-------- Extracted entries
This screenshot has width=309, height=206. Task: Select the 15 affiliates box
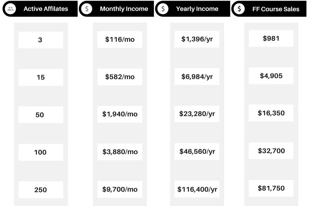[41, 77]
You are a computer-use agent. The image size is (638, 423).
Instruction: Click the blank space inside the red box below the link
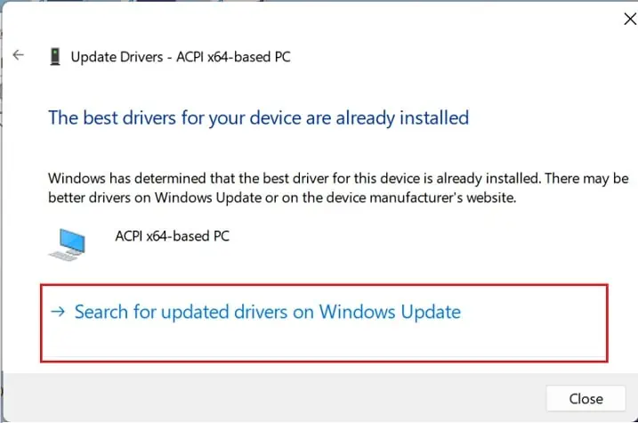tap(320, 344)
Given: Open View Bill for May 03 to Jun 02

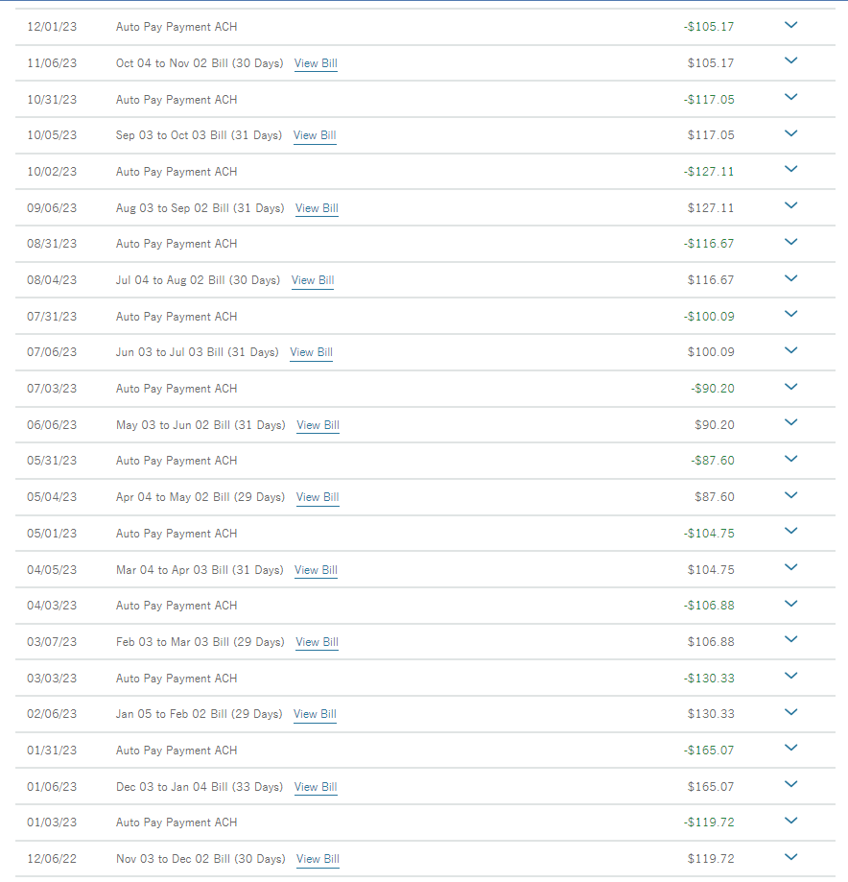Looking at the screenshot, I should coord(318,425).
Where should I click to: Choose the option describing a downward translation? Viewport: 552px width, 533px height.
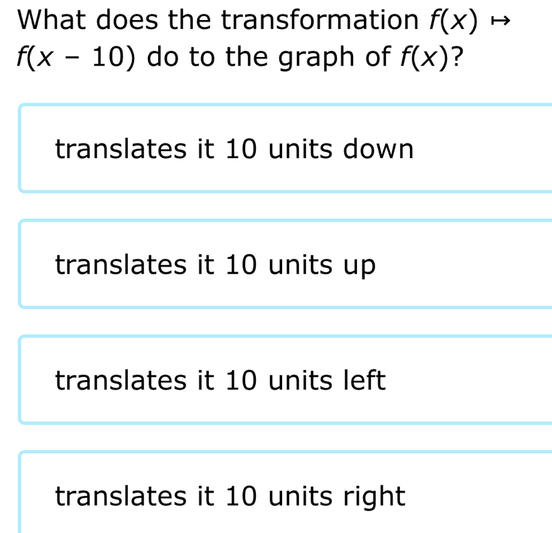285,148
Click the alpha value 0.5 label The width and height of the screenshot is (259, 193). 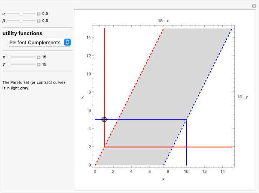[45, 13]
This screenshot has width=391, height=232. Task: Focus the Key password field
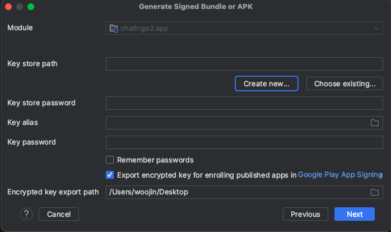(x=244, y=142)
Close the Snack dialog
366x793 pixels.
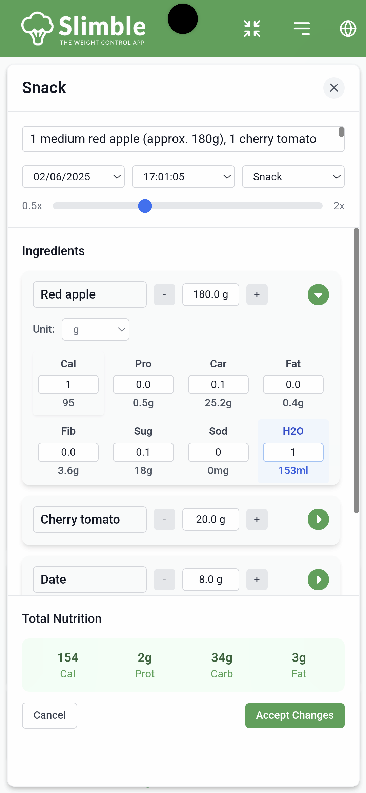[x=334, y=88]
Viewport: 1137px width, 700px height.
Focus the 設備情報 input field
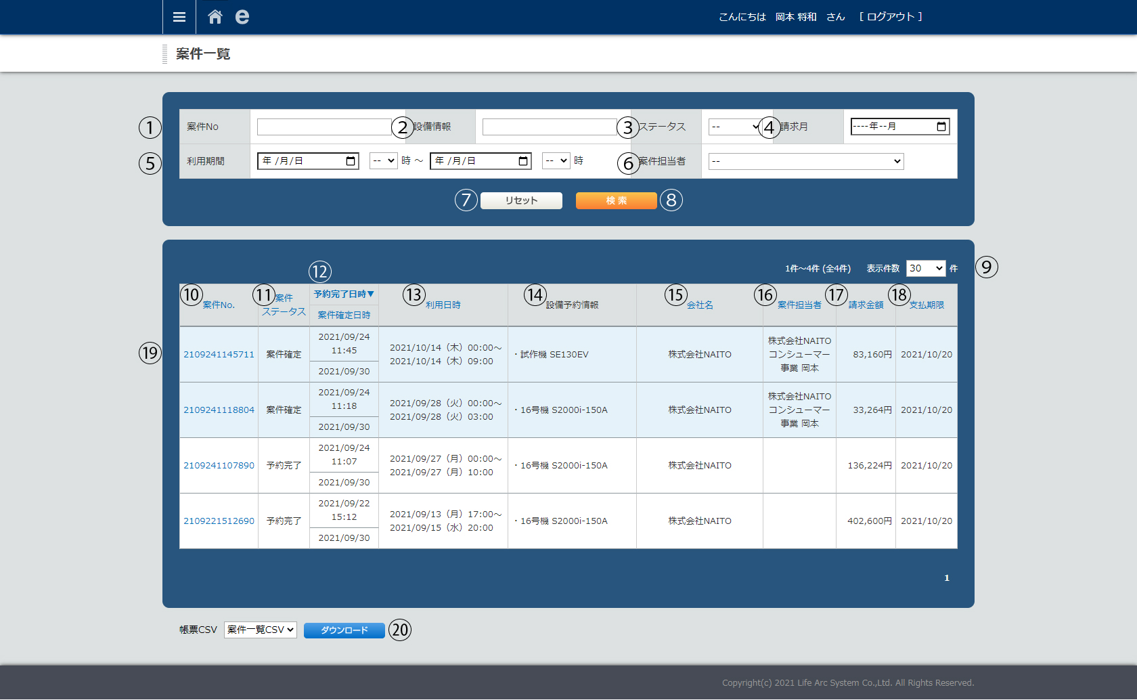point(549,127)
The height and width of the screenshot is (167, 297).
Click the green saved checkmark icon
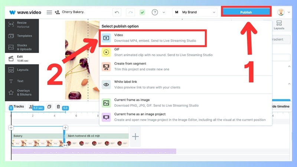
----------------
Directions: Go back to the line containing "Close the Snack dialog" and output it and every line after it through the end of the records, exactly, but not the pictures.

Task solution:
Close the Snack dialog
366x793 pixels.
[x=334, y=88]
Viewport: 1137px width, 700px height.
Focus the 設備情報 input field
point(549,127)
The height and width of the screenshot is (167, 297).
Click the green saved checkmark icon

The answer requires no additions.